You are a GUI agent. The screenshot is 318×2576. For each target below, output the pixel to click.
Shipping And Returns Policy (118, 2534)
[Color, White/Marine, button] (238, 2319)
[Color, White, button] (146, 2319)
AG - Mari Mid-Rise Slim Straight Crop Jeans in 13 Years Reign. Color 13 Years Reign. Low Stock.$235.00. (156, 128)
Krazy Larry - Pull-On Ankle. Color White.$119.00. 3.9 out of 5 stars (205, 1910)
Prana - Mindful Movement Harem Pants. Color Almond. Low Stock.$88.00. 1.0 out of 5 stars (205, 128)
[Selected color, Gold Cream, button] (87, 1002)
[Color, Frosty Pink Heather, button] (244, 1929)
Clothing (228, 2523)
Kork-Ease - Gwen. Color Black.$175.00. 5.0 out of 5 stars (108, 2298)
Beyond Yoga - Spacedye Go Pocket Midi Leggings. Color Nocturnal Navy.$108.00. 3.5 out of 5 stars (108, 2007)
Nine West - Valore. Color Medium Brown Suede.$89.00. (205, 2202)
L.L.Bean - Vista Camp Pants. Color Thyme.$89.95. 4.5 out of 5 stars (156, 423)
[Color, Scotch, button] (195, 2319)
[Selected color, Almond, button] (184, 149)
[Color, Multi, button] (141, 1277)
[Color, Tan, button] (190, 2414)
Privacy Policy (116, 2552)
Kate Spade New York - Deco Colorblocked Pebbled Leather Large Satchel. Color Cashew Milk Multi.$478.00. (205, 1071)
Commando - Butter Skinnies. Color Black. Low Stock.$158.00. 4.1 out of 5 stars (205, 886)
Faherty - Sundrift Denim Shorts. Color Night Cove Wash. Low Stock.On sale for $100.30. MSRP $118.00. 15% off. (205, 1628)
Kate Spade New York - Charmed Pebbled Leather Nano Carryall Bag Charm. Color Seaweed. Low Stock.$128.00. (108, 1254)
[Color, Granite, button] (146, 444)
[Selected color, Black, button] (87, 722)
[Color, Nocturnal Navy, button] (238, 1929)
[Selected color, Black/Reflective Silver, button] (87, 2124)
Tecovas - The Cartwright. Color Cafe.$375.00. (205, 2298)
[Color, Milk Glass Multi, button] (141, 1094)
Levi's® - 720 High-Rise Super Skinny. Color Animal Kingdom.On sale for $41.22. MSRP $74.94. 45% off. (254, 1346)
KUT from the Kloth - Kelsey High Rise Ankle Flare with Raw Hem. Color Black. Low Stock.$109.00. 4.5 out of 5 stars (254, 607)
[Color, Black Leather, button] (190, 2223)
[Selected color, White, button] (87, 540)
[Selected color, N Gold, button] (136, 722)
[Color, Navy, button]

☆ ☆ ☆ ☆ ☆ ☆ ☆

EXERCISE AIM:
Please retype all of the material above, keeping it exact.

PROBLEM SOLUTION:
You are a GUI agent. The screenshot is 318×2576. For each target below, output the pixel to click.
Shipping And Returns Policy (118, 2534)
[Color, White/Marine, button] (238, 2319)
[Color, White, button] (146, 2319)
AG - Mari Mid-Rise Slim Straight Crop Jeans in 13 Years Reign. Color 13 Years Reign. Low Stock.$235.00. (156, 128)
Krazy Larry - Pull-On Ankle. Color White.$119.00. 3.9 out of 5 stars (205, 1910)
Prana - Mindful Movement Harem Pants. Color Almond. Low Stock.$88.00. 1.0 out of 5 stars (205, 128)
[Selected color, Gold Cream, button] (87, 1002)
[Color, Frosty Pink Heather, button] (244, 1929)
Clothing (228, 2523)
Kork-Ease - Gwen. Color Black.$175.00. 5.0 out of 5 stars (108, 2298)
Beyond Yoga - Spacedye Go Pocket Midi Leggings. Color Nocturnal Navy.$108.00. 3.5 out of 5 stars (108, 2007)
Nine West - Valore. Color Medium Brown Suede.$89.00. (205, 2202)
L.L.Bean - Vista Camp Pants. Color Thyme.$89.95. 4.5 out of 5 stars (156, 423)
[Color, Scotch, button] (195, 2319)
[Selected color, Almond, button] (184, 149)
[Color, Multi, button] (141, 1277)
[Color, Tan, button] (190, 2414)
Privacy Policy (116, 2552)
Kate Spade New York - Deco Colorblocked Pebbled Leather Large Satchel. Color Cashew Milk Multi.$478.00. (205, 1071)
Commando - Butter Skinnies. Color Black. Low Stock.$158.00. 4.1 out of 5 stars (205, 886)
Faherty - Sundrift Denim Shorts. Color Night Cove Wash. Low Stock.On sale for $100.30. MSRP $118.00. 15% off. (205, 1628)
Kate Spade New York - Charmed Pebbled Leather Nano Carryall Bag Charm. Color Seaweed. Low Stock.$128.00. (108, 1254)
[Color, Granite, button] (146, 444)
[Selected color, Black, button] (87, 722)
[Color, Nocturnal Navy, button] (238, 1929)
[Selected color, Black/Reflective Silver, button] (87, 2124)
Tecovas - The Cartwright. Color Cafe.$375.00. (205, 2298)
[Color, Milk Glass Multi, button] (141, 1094)
Levi's® - 720 High-Rise Super Skinny. Color Animal Kingdom.On sale for $41.22. MSRP $74.94. 45% off. (254, 1346)
KUT from the Kloth - Kelsey High Rise Ankle Flare with Raw Hem. Color Black. Low Stock.$109.00. 4.5 out of 5 stars (254, 607)
[Color, Black Leather, button] (190, 2223)
[Selected color, White, button] (87, 540)
[Selected color, N Gold, button] (136, 722)
[Color, Navy, button]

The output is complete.